::: Given records :::
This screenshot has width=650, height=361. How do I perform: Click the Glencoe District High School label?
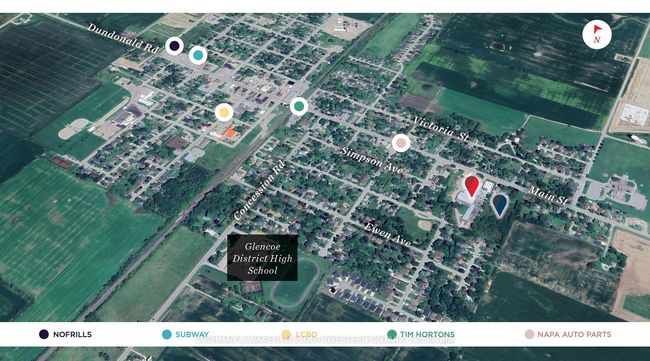262,258
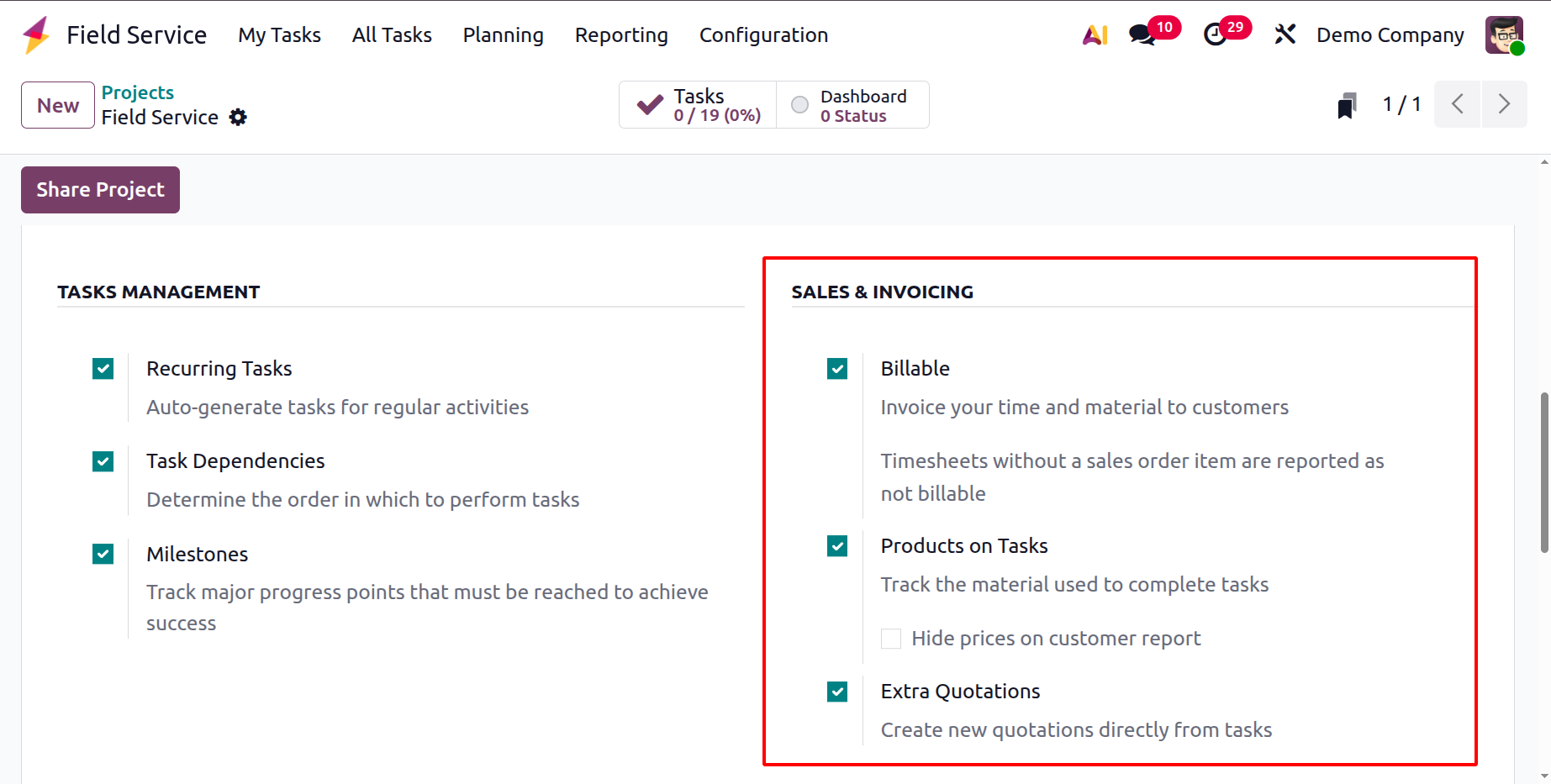Open the Configuration menu
This screenshot has width=1551, height=784.
pyautogui.click(x=763, y=35)
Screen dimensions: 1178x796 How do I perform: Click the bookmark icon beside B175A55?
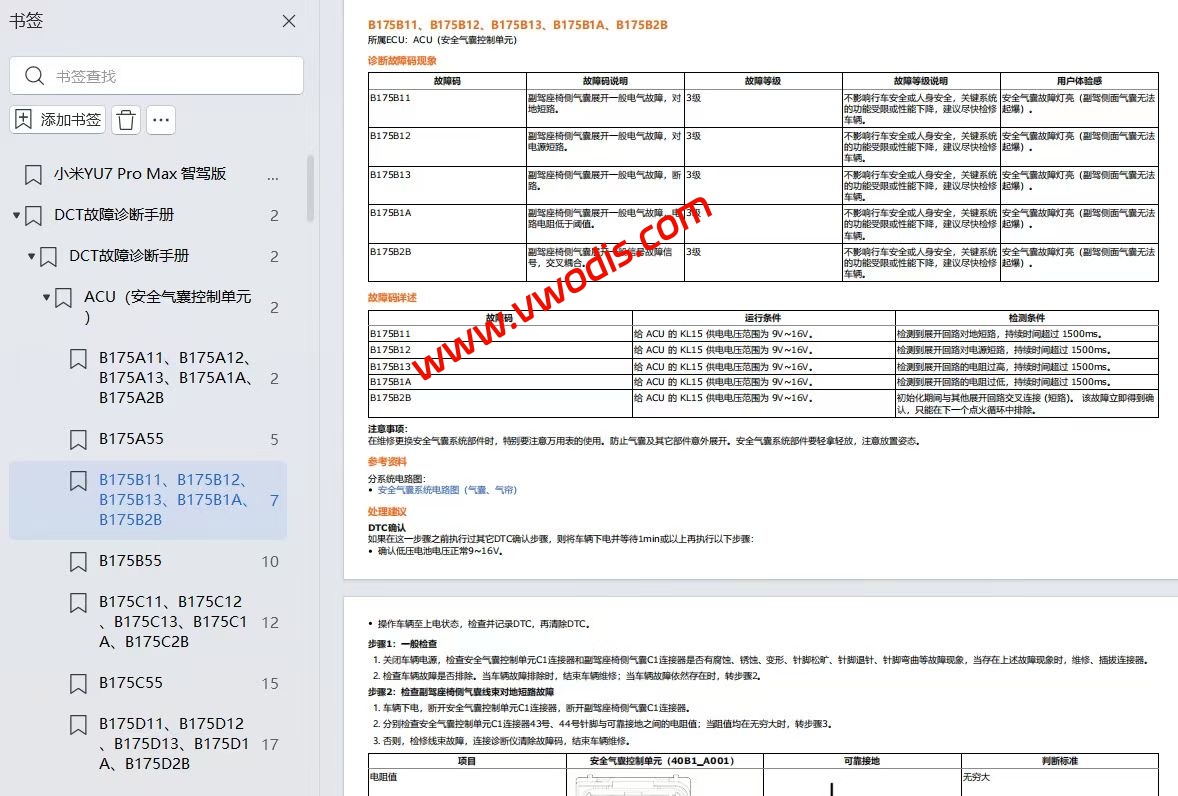coord(78,438)
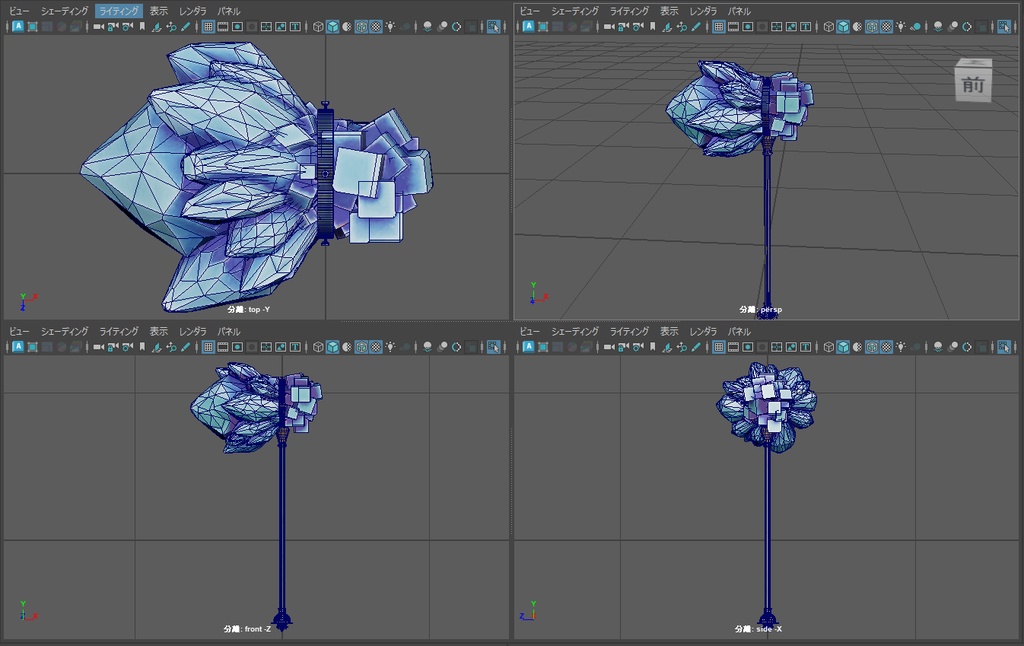Click the camera bookmarks icon

click(141, 28)
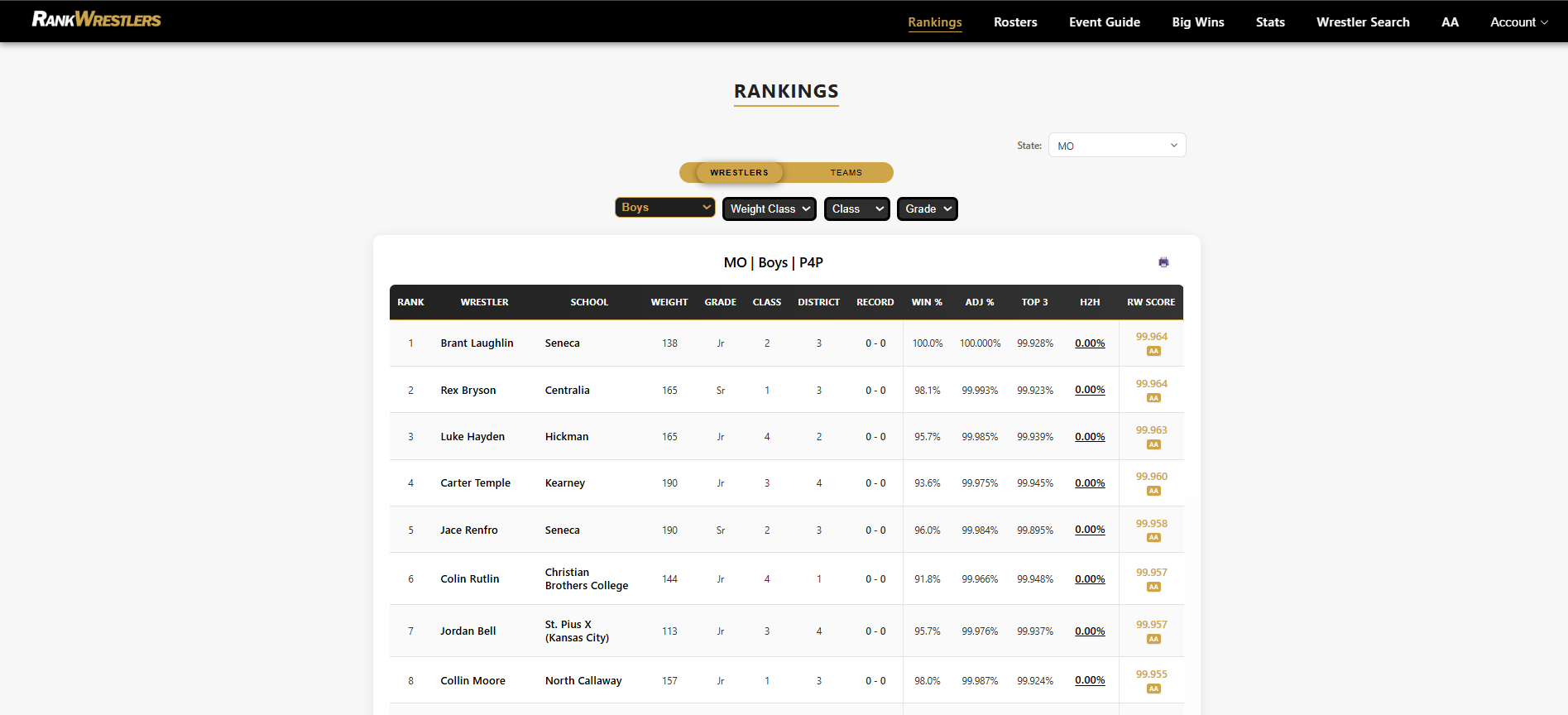Screen dimensions: 1568x715
Task: Click AA badge under Colin Rutlin's score
Action: coord(1153,587)
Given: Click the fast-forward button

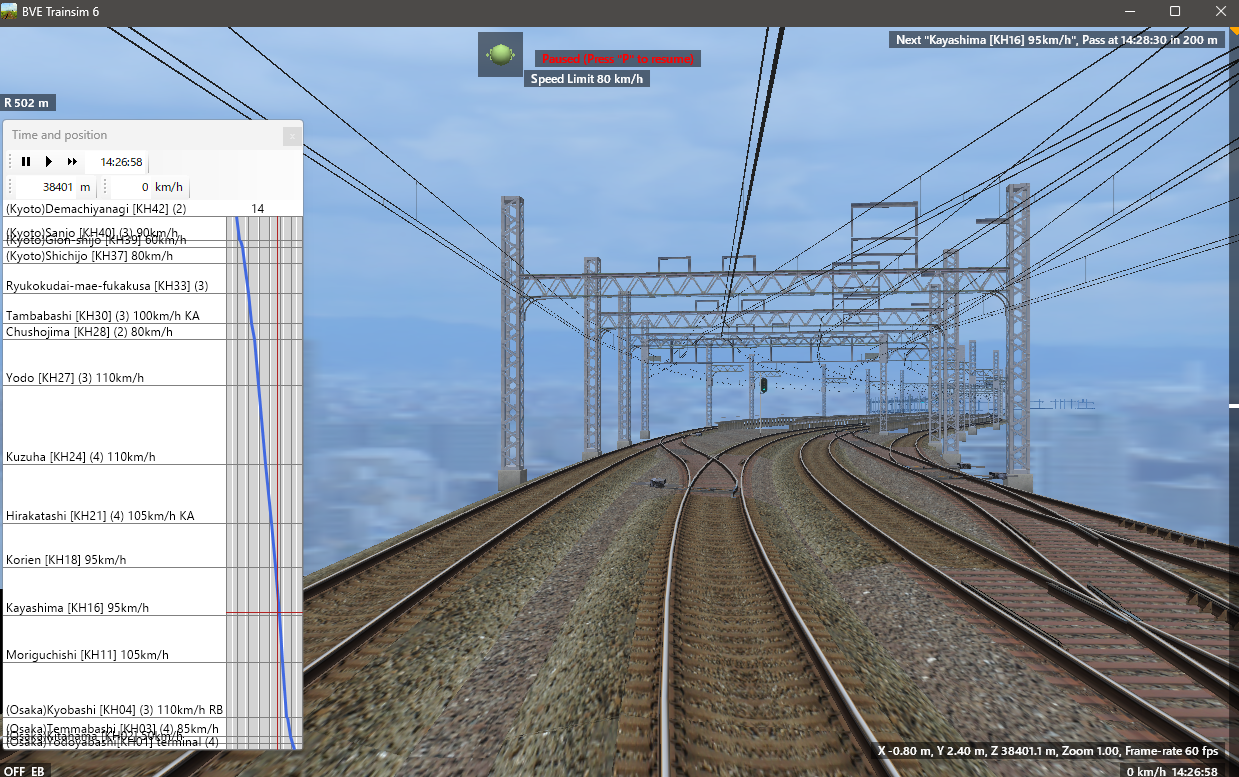Looking at the screenshot, I should coord(72,161).
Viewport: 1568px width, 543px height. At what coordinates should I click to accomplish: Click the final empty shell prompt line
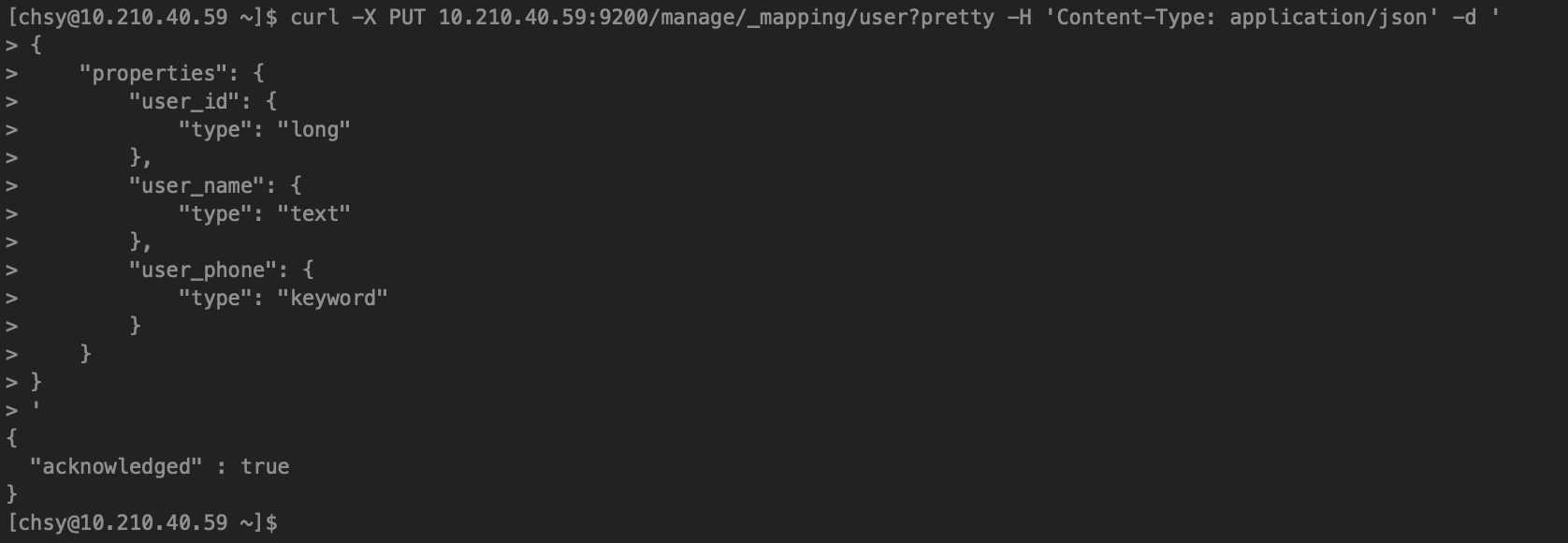click(x=142, y=522)
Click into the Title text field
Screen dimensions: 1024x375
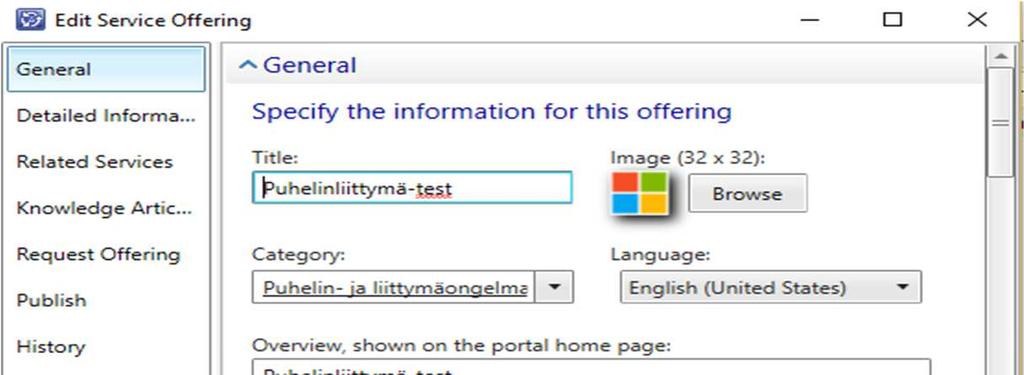412,188
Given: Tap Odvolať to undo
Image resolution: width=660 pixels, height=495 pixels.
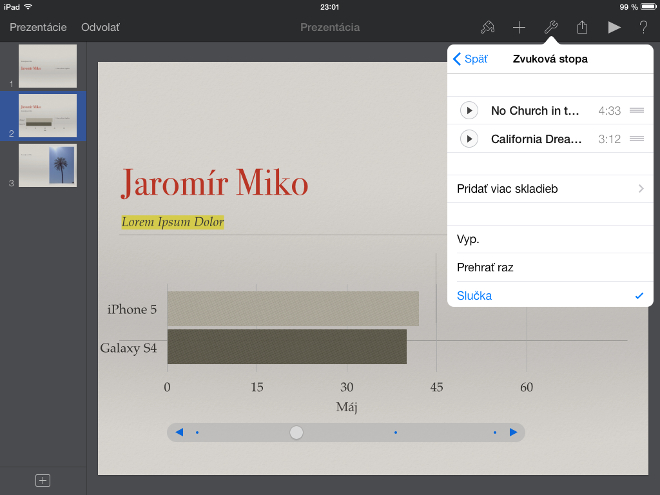Looking at the screenshot, I should pyautogui.click(x=100, y=27).
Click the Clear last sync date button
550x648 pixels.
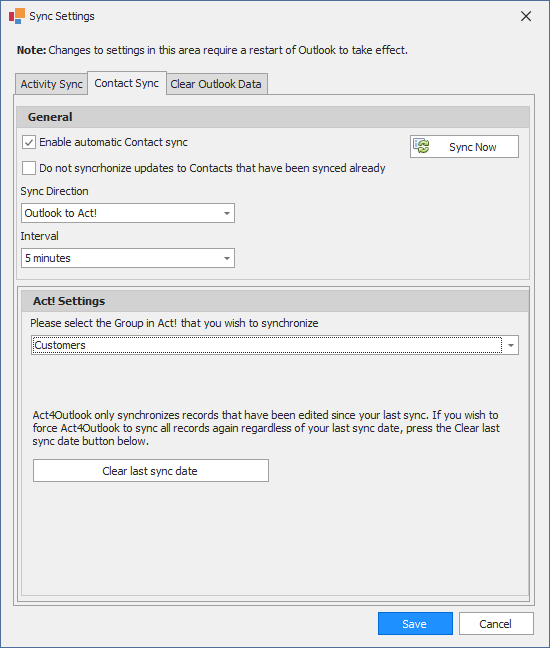151,471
:::
▶ [Directions for this task]:
Copy exactly, and copy only, the lines from the one bearing "Screen dimensions: 1024x375" through the closing line of the material, with both ends kept and pictures removed.

▶ [Your response]:
Screen dimensions: 1024x375
412,188
Given: Tap Odvolať to undo
Image resolution: width=660 pixels, height=495 pixels.
Looking at the screenshot, I should pyautogui.click(x=100, y=27).
Click the Clear last sync date button
550x648 pixels.
151,471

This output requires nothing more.